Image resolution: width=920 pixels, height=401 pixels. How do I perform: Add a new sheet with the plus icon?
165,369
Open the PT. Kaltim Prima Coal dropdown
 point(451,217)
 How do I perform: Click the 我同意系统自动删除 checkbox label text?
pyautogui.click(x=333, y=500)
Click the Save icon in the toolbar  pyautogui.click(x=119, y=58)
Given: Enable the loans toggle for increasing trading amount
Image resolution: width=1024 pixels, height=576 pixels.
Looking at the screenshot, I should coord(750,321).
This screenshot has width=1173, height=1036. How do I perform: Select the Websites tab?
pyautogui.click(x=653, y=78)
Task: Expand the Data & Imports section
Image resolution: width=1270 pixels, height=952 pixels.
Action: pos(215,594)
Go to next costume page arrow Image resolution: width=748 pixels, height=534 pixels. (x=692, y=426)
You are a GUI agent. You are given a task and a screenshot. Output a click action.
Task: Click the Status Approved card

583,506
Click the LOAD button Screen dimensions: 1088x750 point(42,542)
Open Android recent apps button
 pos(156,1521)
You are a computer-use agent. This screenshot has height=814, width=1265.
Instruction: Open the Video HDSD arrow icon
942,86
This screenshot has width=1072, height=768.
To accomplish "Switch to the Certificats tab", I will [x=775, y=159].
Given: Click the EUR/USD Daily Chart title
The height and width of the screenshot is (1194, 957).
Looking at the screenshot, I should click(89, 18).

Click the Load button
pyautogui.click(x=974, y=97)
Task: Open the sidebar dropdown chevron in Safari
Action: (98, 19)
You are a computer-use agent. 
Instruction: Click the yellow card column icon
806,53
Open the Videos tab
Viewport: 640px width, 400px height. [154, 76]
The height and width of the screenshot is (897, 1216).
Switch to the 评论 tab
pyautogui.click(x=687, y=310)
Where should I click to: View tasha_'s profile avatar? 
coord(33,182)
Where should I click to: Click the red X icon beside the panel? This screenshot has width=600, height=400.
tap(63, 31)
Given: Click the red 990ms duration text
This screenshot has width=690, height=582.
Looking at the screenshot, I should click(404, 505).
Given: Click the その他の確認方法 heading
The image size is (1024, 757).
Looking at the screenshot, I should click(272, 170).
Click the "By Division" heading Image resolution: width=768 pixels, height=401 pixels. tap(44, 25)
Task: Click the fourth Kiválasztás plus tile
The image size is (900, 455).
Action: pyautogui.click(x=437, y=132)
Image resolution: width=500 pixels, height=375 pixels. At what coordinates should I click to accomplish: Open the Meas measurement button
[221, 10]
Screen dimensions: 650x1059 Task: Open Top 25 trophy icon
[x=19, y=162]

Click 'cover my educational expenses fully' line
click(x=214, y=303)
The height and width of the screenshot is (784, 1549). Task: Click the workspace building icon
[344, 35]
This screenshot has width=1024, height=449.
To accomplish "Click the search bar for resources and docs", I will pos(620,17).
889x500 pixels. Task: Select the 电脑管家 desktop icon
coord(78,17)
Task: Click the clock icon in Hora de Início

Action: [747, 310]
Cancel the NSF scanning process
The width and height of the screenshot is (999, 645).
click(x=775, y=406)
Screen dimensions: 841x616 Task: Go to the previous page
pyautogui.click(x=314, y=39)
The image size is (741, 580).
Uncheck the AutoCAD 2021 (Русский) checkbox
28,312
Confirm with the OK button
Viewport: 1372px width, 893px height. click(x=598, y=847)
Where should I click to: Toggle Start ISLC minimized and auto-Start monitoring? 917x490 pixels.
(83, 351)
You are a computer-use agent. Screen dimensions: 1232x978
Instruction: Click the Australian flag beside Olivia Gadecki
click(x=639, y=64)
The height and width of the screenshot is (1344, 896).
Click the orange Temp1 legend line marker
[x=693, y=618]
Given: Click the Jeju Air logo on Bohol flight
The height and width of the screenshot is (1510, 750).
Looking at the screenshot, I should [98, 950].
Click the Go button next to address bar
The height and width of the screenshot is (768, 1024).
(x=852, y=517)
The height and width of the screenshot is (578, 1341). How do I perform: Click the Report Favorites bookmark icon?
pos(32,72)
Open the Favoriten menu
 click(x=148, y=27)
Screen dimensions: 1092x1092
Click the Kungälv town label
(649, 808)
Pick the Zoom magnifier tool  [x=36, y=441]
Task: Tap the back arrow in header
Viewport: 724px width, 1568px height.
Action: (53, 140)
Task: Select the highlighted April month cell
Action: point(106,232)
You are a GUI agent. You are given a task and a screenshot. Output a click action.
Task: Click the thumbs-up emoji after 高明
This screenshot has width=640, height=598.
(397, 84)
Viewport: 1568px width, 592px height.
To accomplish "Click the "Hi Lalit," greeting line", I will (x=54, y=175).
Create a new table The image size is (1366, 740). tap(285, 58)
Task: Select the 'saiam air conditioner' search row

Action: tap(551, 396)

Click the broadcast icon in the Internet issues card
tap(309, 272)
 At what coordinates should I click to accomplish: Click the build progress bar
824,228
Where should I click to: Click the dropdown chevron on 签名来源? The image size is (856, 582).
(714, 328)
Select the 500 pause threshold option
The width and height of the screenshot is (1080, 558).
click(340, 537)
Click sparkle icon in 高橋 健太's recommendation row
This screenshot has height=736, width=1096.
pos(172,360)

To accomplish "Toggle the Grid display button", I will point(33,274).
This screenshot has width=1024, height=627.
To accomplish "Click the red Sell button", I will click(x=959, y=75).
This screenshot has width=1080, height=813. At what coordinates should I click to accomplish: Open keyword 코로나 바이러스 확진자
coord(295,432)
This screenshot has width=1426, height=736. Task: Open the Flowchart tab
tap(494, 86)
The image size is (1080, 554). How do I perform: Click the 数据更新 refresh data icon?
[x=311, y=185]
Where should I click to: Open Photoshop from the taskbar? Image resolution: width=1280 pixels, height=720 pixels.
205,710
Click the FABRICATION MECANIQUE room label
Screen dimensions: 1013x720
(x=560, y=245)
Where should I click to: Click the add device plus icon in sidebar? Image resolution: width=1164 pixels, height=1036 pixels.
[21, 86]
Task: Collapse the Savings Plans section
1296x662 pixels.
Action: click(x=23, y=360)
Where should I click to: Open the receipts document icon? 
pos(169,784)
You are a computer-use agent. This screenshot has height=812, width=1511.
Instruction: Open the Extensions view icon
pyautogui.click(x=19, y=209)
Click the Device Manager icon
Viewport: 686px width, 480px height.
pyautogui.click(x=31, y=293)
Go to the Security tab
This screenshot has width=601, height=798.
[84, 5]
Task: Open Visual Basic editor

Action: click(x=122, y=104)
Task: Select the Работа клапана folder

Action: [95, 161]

**Work to complete**
Could you restate word for word the lines above from the one containing "The height and width of the screenshot is (784, 1549)." through the one containing "Task: Click the thumbs-up emoji after 高明", both included, and nothing else?

**Response**
The height and width of the screenshot is (784, 1549). Task: Click the workspace building icon
[344, 35]
This screenshot has width=1024, height=449.
To accomplish "Click the search bar for resources and docs", I will pos(620,17).
889x500 pixels. Task: Select the 电脑管家 desktop icon
coord(78,17)
Task: Click the clock icon in Hora de Início

Action: [747, 310]
Cancel the NSF scanning process
The width and height of the screenshot is (999, 645).
click(x=775, y=406)
Screen dimensions: 841x616 Task: Go to the previous page
pyautogui.click(x=314, y=39)
The image size is (741, 580).
Uncheck the AutoCAD 2021 (Русский) checkbox
28,312
Confirm with the OK button
Viewport: 1372px width, 893px height. click(x=598, y=847)
Where should I click to: Toggle Start ISLC minimized and auto-Start monitoring? 917x490 pixels.
(83, 351)
You are a computer-use agent. Screen dimensions: 1232x978
Instruction: Click the Australian flag beside Olivia Gadecki
click(x=639, y=64)
The height and width of the screenshot is (1344, 896).
Click the orange Temp1 legend line marker
[x=693, y=618]
Given: Click the Jeju Air logo on Bohol flight
The height and width of the screenshot is (1510, 750).
Looking at the screenshot, I should [98, 950].
Click the Go button next to address bar
The height and width of the screenshot is (768, 1024).
(x=852, y=517)
The height and width of the screenshot is (578, 1341). How do I perform: Click the Report Favorites bookmark icon?
pos(32,72)
Open the Favoriten menu
 click(x=148, y=27)
Screen dimensions: 1092x1092
Click the Kungälv town label
(649, 808)
Pick the Zoom magnifier tool  [x=36, y=441]
Task: Tap the back arrow in header
Viewport: 724px width, 1568px height.
Action: (53, 140)
Task: Select the highlighted April month cell
Action: point(106,232)
You are a GUI agent. You are given a task and a screenshot. Output a click action.
Task: Click the thumbs-up emoji after 高明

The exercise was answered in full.